= Lisa Weissfeld =

American biostatistician

Lisa Anderson Weissfeld is an American biostatistician whose publications include work on the risks, prognoses, and treatment outcomes for pneumonia, sepsis, and end-of-life care; she is one of the authors of the pneumonia severity index. She has also published basic research on sparse data in meta-analysis, on multicollinearity, and on the dichotomization of ordinal data, and is one of the namesakes of the Wei–Lin–Weissfeld model in recurrent event analysis. She worked for many years as a professor at the University of Pittsburgh.

==Education and career==
Weissfeld earned a Ph.D. in 1982 at the University of Pittsburgh, with the dissertation Bounds on the Efficiencies of Commonly Used Nonparametric Statistics supervised by Sam Wieand. She became a professor of biostatistics at the University of Pittsburgh in 1990.

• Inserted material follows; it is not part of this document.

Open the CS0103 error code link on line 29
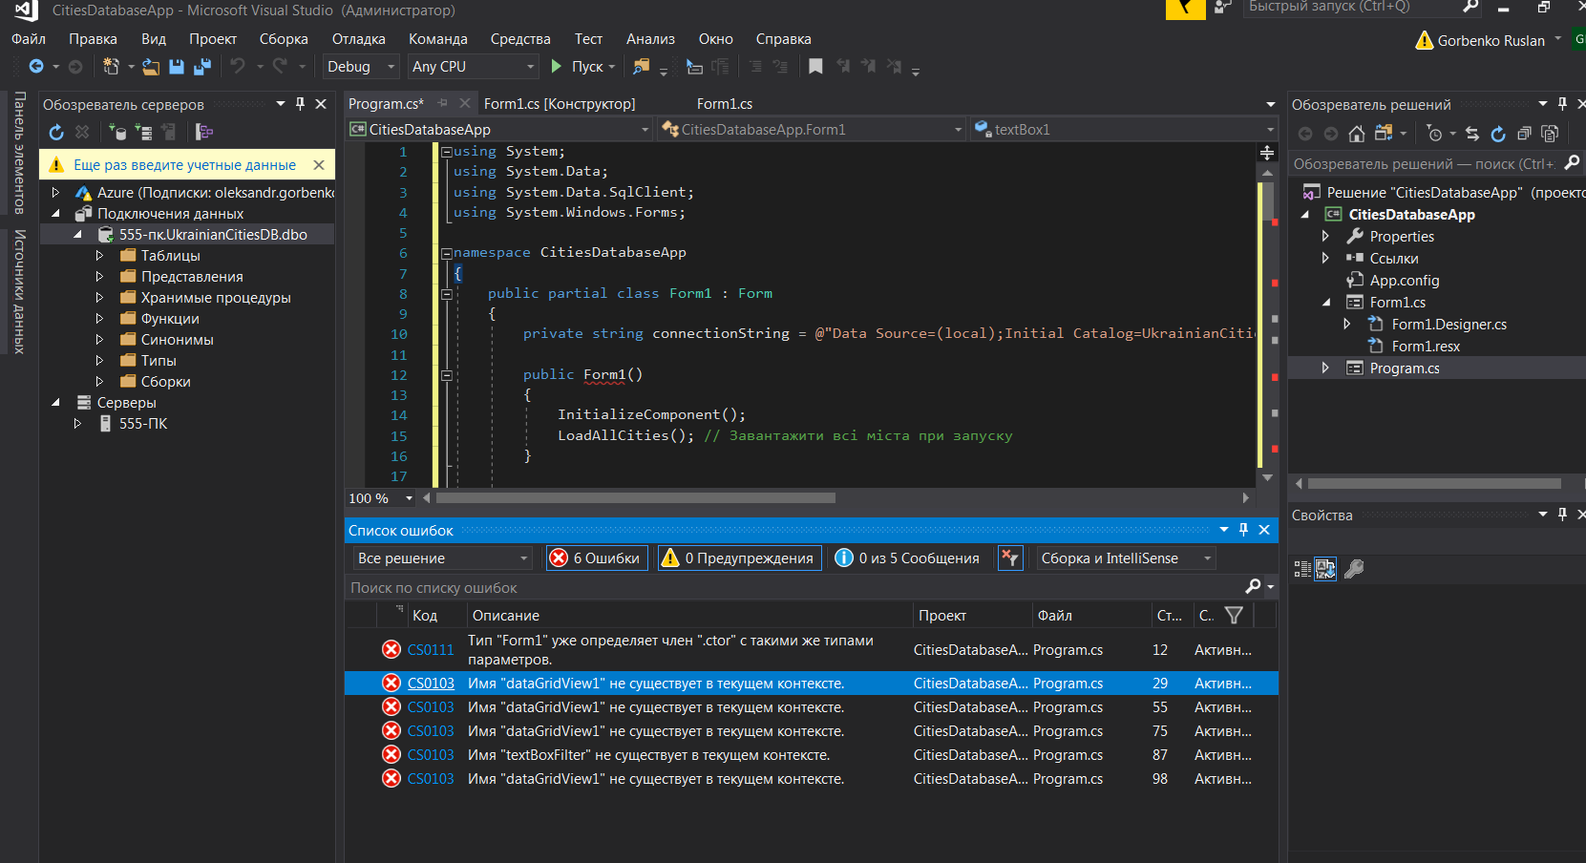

In the mid-1990s, she became one of the founders and leaders of the Risk Analysis Section of the American Statistical Association, and one of its early chairs; she also served as secretary–treasurer for the Committee of Presidents of Statistical Societies. She left academia to become a statistical consultant in Washington, DC in 2014.

==Recognition==
Weissfeld was elected as a Fellow of the American Statistical Association in 1999.

==Personal life==
Weissfeld is married to Joel Weissfeld, an epidemiologist.